Text:
******************************
The boxplot, sometimes referred to as a box and whisker diagram, was first shown in Fig.1.5. To illustrate its utility, consider the frequency distributions of four different variables (y1, y2, y3, and y4). Each of the distributions is plotted in the left hand panels of Fig.2.7, and their analogous boxplots are shown in the right hand panels.

The boxplots contain several important pieces of information. First, the black line in the middle of the “box” designates the median of the distribution. The median is also referred to as the 50th percentile of the distribution. No more than 50% of the values fall below, and no more than 50% of the values fall above, this value. The limits of the box designate the 25th and 75th percentiles of the distribution. So, no more than 25% of the values fall to the left of the box, and no more than 25% of the values fall to the right of the box. In fact, 50% of all of the observations fall within the limits defined by the box, and this is sometimes referred to as the interquartile range (IQR).

Figure 2.7: Frequency distributions (left hand panels) and boxplots (right hand panels) for four different continuous variables. Here, horizontal boxplots are shown, however, boxplots often are drawn vertically, with the y-axis representing the data values.

The whiskers extend out from the box, and they are meant to capture the range of data. As you can see for y2 and y3, they extend to the minimum and maximum values. However, this is not true for y1 or y4. In both of these distributions, there is a long tail that spreads out from the median of the distribution. Thus, R sets a maximum length to the whiskers at 1.5 times the width of the IQR. Values that fall outside of this are plotted with a point, and might be considered “outliers”. Obviously, this definition of an outlier is completely subjective, and, in fact, there are other criteria for identifying outliers.
******************************
Problems and tasks:
**1)** Please return the stretch of the boxplot passage from "Figure 2.7: Frequency" through "the data values.", copied word for word.
**2)** List the names of the variables whose frequency distributions the boxplot passage uses as illustrations.

Exercise data:
******************************
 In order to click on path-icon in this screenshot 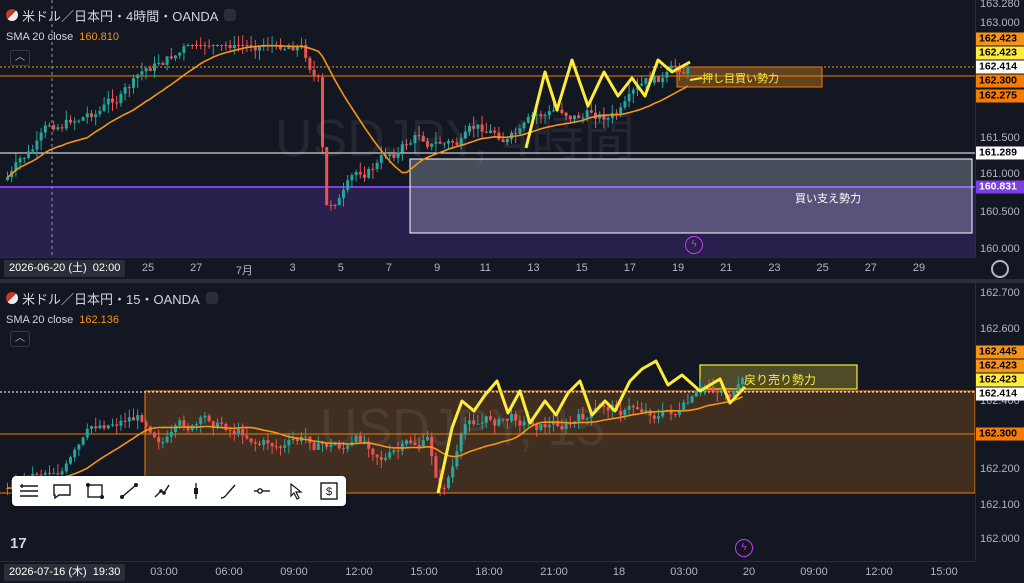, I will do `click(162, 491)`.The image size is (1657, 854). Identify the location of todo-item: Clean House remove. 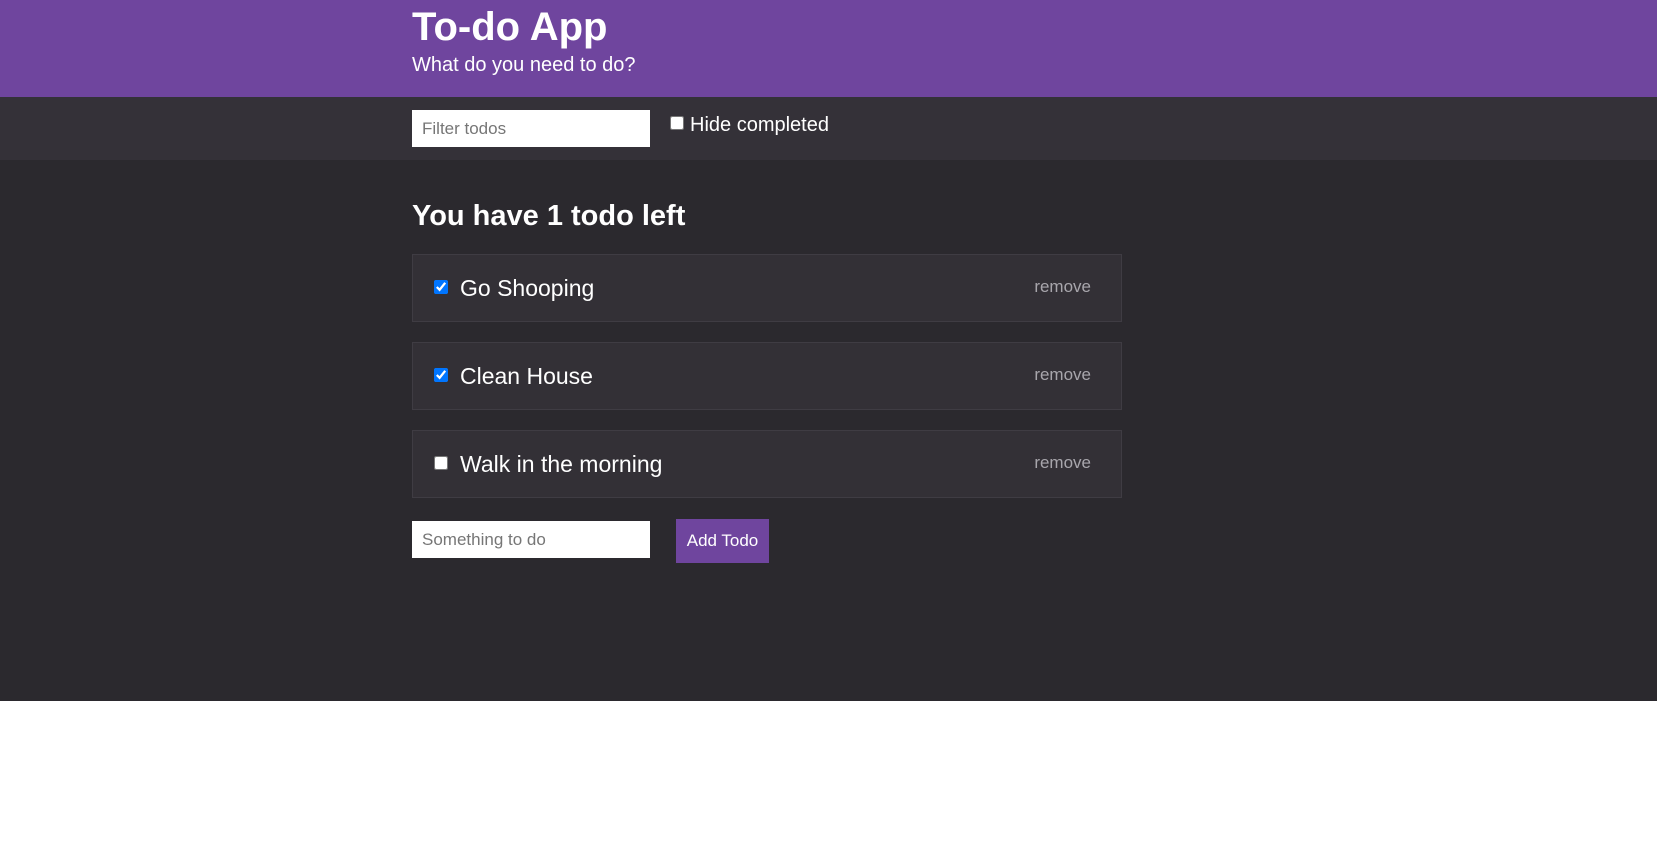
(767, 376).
******************************
Task answers:
**1)**
Figure 2.7: Frequency distributions (left hand panels) and boxplots (right hand panels) for four different continuous variables. Here, horizontal boxplots are shown, however, boxplots often are drawn vertically, with the y-axis representing the data values.

**2)** y1, y2, y3, y4